Crime and Punishment (1935)

Crime and PunishmentCrime and Punishment Poster
Directed by Josef von Sternberg
1935/USA
B.P. Schulberg Productions for Columbia Pictures Corporation

First viewing

 

“Do you understand, sir, do you understand what it means when you have absolutely nowhere to turn?” Marmeladov’s question came suddenly into his mind “for every man must have somewhere to turn…” ― Fyodor Dostoyevsky, Crime and Punishment

I loved this film, a loose adaptation of the Dostoyevsky novel.  Raskolnikov (Peter Lorre) graduates with highest honors from university and makes his mother and sister proud.  He goes on to write scholarly articles on criminology.  He has a sort of Nietzschean theory that ordinary standards cannot be applied to extraordinary men.  His articles don’t pay much, however, and he is living in desperate poverty.  He goes to a grasping, insulting old pawnbroker to pawn his father’s watch to pay the rent and while there meets a sweet, devout prostitute named Sonya (Marian Marsh).

When he discovers that his sister has lost her position and feels forced to marry a horrible beaurocrat to support herself and their mother, he snaps and murders the pawnbroker for her money.  The rest of the story follows the psychological aftermath of the crime on Raskolnikov,  the relentless investigation of the murder by Inspector Porfiry, and the redemptive love of Sonya.

Crime and Punishment 1

According to the commentary track on Mad Love, Peter Lorre agreed to star in that film in exchange for a guarantee that he could make this one.  I am glad it worked out because he is simply fantastic in it.  It is great to see him exercise a full range of emotion in a complex leading role.  My favorite parts were immediately after the crime when the character decided that he no longer feared anything.  I laughed out loud several times at the way Lorre delivered the many zingers.  He is also pathetic, tender, and hysterical as the moment requires.  Marian Marsh is very good and Edward Arnold is almost satanic as the inspector.  The film looks quite beautiful despite its low budget thanks to cinematography by Lucien Ballard.

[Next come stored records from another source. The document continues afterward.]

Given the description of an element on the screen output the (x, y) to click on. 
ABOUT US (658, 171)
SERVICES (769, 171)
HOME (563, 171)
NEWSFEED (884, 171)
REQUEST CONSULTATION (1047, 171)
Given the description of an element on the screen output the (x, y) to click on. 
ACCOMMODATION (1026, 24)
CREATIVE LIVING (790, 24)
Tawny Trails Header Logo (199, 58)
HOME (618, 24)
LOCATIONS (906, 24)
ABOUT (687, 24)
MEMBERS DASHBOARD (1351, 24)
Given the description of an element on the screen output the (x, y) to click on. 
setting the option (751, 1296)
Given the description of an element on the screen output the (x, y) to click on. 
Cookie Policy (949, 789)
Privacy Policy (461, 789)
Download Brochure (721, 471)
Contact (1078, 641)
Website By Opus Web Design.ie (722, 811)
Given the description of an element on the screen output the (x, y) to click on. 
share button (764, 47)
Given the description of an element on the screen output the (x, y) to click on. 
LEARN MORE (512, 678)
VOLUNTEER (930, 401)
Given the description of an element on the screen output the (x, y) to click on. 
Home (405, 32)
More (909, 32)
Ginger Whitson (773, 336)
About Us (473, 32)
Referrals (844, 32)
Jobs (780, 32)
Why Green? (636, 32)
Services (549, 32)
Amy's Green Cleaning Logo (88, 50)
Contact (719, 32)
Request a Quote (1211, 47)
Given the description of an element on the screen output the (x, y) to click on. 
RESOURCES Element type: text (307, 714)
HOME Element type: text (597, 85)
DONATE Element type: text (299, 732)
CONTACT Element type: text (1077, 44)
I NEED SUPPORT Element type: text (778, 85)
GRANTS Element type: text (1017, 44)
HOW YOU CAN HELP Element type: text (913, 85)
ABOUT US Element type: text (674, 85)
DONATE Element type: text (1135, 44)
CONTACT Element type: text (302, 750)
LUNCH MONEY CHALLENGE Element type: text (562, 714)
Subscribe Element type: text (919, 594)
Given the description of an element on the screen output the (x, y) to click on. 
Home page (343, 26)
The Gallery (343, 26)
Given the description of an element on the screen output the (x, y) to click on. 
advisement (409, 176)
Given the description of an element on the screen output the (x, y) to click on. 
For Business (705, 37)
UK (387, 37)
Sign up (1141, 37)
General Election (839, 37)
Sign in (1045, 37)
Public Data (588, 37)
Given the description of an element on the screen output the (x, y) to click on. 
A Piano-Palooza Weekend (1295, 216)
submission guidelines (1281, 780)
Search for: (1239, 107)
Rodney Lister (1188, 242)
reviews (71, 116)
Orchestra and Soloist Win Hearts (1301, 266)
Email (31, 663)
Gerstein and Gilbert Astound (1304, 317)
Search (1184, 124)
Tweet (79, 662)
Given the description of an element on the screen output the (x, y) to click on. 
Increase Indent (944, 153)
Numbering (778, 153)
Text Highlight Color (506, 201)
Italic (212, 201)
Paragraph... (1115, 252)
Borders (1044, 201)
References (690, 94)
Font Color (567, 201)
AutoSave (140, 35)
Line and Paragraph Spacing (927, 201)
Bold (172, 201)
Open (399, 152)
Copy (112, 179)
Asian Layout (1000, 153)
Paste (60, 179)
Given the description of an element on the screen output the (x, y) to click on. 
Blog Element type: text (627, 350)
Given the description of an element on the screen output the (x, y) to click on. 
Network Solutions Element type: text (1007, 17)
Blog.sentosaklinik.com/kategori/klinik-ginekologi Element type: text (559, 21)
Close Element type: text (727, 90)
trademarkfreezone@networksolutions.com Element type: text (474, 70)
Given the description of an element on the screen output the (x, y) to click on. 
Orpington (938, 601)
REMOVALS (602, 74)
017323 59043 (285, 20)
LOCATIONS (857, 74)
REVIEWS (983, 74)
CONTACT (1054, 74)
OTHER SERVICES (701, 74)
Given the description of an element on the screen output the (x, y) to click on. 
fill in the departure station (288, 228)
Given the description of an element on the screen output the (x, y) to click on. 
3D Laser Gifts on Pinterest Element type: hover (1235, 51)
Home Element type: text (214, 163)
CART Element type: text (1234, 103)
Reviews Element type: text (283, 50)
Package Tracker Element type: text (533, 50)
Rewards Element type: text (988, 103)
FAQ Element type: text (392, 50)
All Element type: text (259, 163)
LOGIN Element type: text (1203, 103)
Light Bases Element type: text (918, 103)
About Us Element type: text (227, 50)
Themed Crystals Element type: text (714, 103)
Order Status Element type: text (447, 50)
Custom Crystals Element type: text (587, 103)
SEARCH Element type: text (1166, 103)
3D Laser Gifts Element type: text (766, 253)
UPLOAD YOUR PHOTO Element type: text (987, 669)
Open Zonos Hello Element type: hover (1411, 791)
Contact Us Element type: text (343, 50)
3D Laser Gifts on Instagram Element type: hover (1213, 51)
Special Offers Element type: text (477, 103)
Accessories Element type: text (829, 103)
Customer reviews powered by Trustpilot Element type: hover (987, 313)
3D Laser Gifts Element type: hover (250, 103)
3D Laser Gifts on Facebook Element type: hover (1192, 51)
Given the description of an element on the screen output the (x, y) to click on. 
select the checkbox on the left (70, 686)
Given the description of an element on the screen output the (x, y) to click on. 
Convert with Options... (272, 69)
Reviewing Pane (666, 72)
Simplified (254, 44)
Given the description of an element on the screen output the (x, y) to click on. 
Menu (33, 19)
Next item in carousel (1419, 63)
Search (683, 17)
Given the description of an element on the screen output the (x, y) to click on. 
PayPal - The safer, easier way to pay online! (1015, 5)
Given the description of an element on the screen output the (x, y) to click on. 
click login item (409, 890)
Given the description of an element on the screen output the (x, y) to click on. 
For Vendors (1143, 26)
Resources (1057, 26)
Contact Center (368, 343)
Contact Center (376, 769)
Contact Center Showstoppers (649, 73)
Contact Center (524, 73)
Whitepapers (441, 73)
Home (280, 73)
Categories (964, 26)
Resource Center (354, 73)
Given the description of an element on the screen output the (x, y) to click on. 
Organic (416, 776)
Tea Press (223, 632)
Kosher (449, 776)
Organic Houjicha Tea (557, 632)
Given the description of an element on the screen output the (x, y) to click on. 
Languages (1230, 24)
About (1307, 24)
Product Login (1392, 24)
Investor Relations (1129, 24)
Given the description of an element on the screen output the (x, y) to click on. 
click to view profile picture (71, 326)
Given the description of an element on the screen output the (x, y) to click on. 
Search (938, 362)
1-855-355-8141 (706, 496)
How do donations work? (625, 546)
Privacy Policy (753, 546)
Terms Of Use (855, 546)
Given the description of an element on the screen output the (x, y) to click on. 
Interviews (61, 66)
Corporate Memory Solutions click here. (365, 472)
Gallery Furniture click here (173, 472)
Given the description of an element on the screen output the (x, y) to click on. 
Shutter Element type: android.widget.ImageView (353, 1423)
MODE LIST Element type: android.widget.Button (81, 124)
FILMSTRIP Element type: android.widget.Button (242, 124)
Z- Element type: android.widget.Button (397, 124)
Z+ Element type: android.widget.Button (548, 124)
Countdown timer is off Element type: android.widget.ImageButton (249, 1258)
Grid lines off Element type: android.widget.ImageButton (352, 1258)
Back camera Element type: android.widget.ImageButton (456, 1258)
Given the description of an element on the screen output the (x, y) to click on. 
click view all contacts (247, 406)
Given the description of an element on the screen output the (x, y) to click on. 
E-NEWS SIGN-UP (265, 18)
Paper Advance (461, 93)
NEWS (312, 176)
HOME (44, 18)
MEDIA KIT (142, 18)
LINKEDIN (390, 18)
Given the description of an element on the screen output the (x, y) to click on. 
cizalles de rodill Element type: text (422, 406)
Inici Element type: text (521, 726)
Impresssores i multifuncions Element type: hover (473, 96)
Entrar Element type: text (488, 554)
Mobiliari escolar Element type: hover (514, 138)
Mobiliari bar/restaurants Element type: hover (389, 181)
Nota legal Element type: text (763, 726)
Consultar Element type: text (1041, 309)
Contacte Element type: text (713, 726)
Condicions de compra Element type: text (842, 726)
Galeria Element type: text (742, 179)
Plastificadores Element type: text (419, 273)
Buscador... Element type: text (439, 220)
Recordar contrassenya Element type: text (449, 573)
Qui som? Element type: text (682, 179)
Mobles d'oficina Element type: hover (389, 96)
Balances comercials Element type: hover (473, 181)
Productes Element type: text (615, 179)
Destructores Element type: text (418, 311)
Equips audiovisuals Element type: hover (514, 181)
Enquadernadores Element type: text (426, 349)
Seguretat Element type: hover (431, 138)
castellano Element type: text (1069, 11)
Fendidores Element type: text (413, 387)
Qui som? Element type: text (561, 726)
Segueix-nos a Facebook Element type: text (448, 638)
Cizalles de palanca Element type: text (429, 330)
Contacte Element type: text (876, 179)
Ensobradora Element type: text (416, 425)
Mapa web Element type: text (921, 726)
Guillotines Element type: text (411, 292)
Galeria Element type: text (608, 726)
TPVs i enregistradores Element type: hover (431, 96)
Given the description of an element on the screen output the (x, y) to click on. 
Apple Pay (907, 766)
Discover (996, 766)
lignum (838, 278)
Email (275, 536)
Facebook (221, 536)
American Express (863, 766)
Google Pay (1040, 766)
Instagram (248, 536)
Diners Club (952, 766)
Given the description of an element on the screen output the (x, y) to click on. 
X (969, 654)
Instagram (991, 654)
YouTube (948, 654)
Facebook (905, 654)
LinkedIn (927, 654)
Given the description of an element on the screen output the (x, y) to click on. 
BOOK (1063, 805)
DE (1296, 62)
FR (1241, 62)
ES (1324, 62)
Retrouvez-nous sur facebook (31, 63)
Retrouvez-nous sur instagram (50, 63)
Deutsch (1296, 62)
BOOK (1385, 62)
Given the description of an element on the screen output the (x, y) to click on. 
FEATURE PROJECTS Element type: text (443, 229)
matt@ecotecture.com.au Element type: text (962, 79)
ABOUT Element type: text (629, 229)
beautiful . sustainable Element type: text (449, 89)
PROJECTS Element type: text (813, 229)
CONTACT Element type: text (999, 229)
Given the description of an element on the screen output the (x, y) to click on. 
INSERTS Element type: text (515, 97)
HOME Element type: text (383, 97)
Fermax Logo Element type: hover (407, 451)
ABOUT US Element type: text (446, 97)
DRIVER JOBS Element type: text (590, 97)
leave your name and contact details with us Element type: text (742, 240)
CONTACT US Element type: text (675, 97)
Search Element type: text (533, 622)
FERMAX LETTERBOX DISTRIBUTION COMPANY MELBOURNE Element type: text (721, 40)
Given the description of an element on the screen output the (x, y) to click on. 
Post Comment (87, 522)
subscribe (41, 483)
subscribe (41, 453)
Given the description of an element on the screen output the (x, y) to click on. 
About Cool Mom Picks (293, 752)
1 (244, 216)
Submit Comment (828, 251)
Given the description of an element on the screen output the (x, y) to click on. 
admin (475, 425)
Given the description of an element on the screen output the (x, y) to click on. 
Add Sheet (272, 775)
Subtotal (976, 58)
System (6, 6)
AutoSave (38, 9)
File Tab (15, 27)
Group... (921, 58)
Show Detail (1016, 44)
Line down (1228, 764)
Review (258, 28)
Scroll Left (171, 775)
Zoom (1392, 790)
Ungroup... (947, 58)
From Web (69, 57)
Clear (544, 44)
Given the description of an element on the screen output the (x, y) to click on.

The complete film is currently available at a couple of different obvious online video sources.

To view clips on TCM.com go here: http://www.tcm.com/mediaroom/video/361077/Crime-And-Punishment-Movie-Clip-Contemplating-Life.html

2 thoughts on “Crime and Punishment (1935)

  1. As you know, I think that Peter Lorre’s acting in his early films is excellent and this is no exception. There is something about that strange looking little man which can either be pathetic or menacing. He could play it either way, or he could be Joel Cairo in Maltese Falcon with a totally different persona.
    I don’t think that this film was popular with the public if I remember correctly…..maybe it was too cerebral or didn’t star some handsome hunk and one of the glamor girls. Have you ever noticed that you don’t hear much about this film?

  2. I wonder if audiences of the day saw Dostoevsky as too high-brow. It seems like something that might have gone over in Europe. Of course, with the political situation, it wasn’t going to play in Germany or the USSR. On the other hand, I read that von Sternberg hated it himself because of the liberties that were taken with the plot, so maybe Dostoevsky lovers wouldn’t have liked it either. I’ve read the novel years ago, though, and I really liked it a lot.